Don’t give up your hopes on our coconut industry!. Whenever I see a coconut tree, I see my small village where I spent most of my innocent years as a child. I lived and breathed around coconut trees and the most pleasant way for me to reminisce the "good ole days" is to remember the smell of the coconut fruits, leaves, husk and the coconut tree itself. The sound of the coconut leaves banging from each other’s branch soothed my tiny body, which enabled me to follow my grandma’s strict orders to take my afternoon naps on our "balcon" (balcony).
When I went home four years ago, I was sad to see our coconut farming somewhat being neglected. Many coconut farmers have added other trees to produce other products to help support our agricultural farming industry. In spite of that sadness, I still saw some glitter of hopes that our coconut industry will not be a total loss in the future in spite of the many intriguing negative notions.
Everyone knows that our country’s coconut industry has been there for many years. This industry has gone through several "rollercoaster rides", but managed to get back up to continue to support our struggling economy. The loss of Oroquieta’s Red V and Bunotex was a big blow to our provincial economy. However, there are many opportunities to start exploring for future industrial revolution, such as upgrading our coconut industry in many other ways. I believe many of you share my interest to see that industry bloom again.
Despite the controversial downhill of our coconut industry, I see hope. This is because our country hasn't given up its hope as well. The years of bad publicity on saturated fats that strongly linked to heart disease was among the many factors that contributed to the downhill of our country's coconut industry. This is because according to scientists, coconut is one of the sources of saturated fats. However, recently there have been some intriguing reports that some scientists are finding out that coconut is not totally the culprit. So, let's cross our fingers for a future boost in our coconut industry.
Although the production of coconuts has dramatically reduced, the income generated from copra has not totally diminished after all. For that matter, the rising price of copra may well be a signal that it’s time for us to think that coconut is still a good source of income. According to reports, the price of coconut has risen from P7.00 (Phil Pesos) to P10.60 (Phil Pesos) per kilo since last year and is expected to reach as much as P12.00 (Phil Pesos) per kilo by end of this year. Economic struggle and climatic condition have been the reported significant factors which affected the decline of the coconut production during the late 1990s.
In spite of those hard evidence on the industry’s struggle, the Philippines was still able to raked generated revenues of $600 million (U.S. Dollars). This year is different because the projected revenue is expected to only reach less than $3 million (U.S. Dollars). So, what can we do about it? Well, we can start looking at other ways and means on how coconut can be useful to life. One of our Kababayans, Chris Entia wrote to me asking me to take a look at some of the controversial reports on the Philippine Coconut industry. Surfing through the net, I stumbled on an article on a project company called the Integrated Coco Processing Company (ICPC) - Fil-Farms, Inc., in General Santos City. Reading through that article, I felt so intrigued that I "e-mailed" the company’s contact person urging him to survey Oroquieta City’s location for a possible solution for their quest for a processing plant.

WHAT IS BEING ASKED = Reproduce the passage of the coconut industry essay verbatim, starting with "When I went" and going on through "intriguing negative notions.".

GIVEN MATERIAL =
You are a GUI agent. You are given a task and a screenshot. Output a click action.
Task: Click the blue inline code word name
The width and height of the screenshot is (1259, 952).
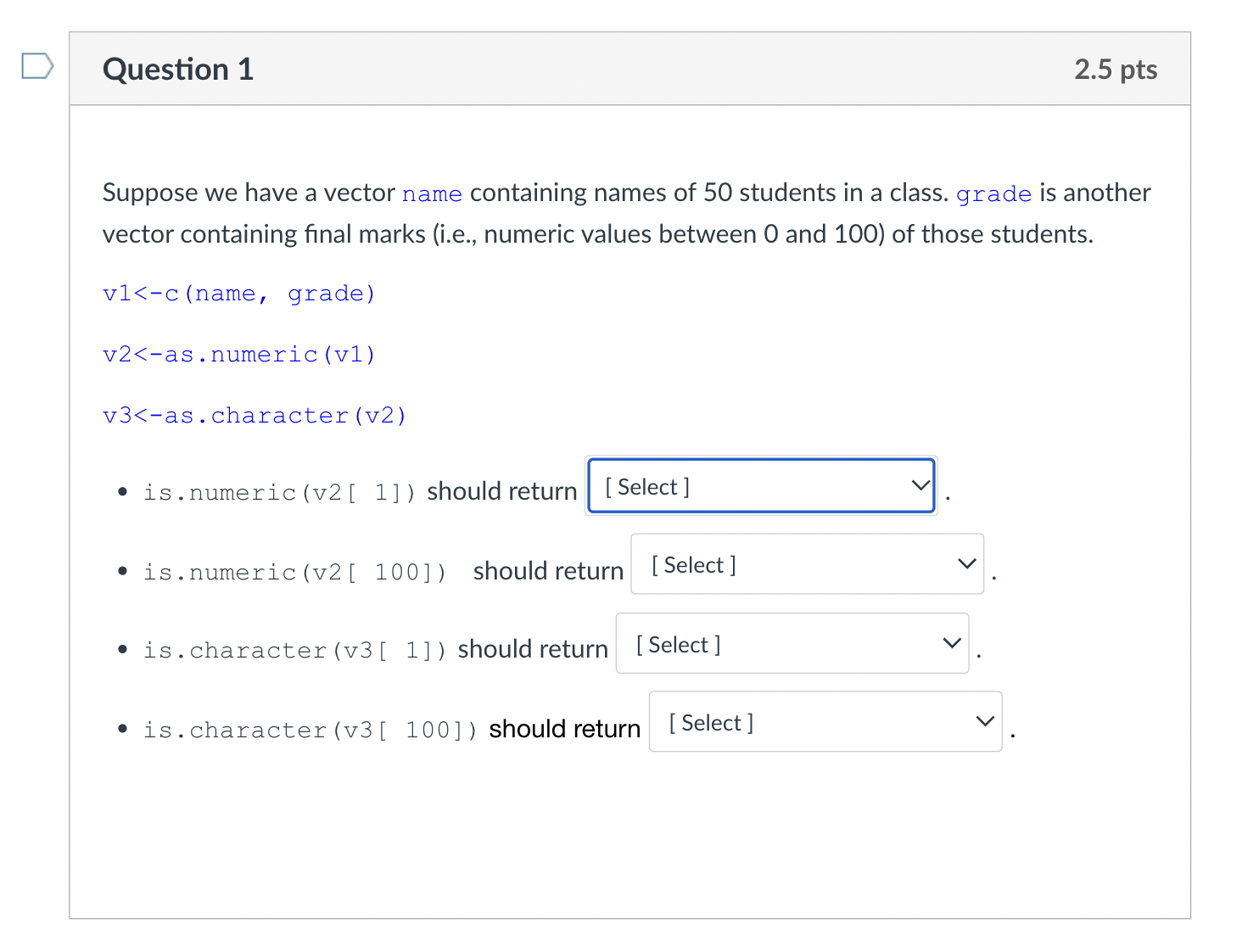pos(432,194)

RESULT OF THE TASK =
When I went home four years ago, I was sad to see our coconut farming somewhat being neglected. Many coconut farmers have added other trees to produce other products to help support our agricultural farming industry. In spite of that sadness, I still saw some glitter of hopes that our coconut industry will not be a total loss in the future in spite of the many intriguing negative notions.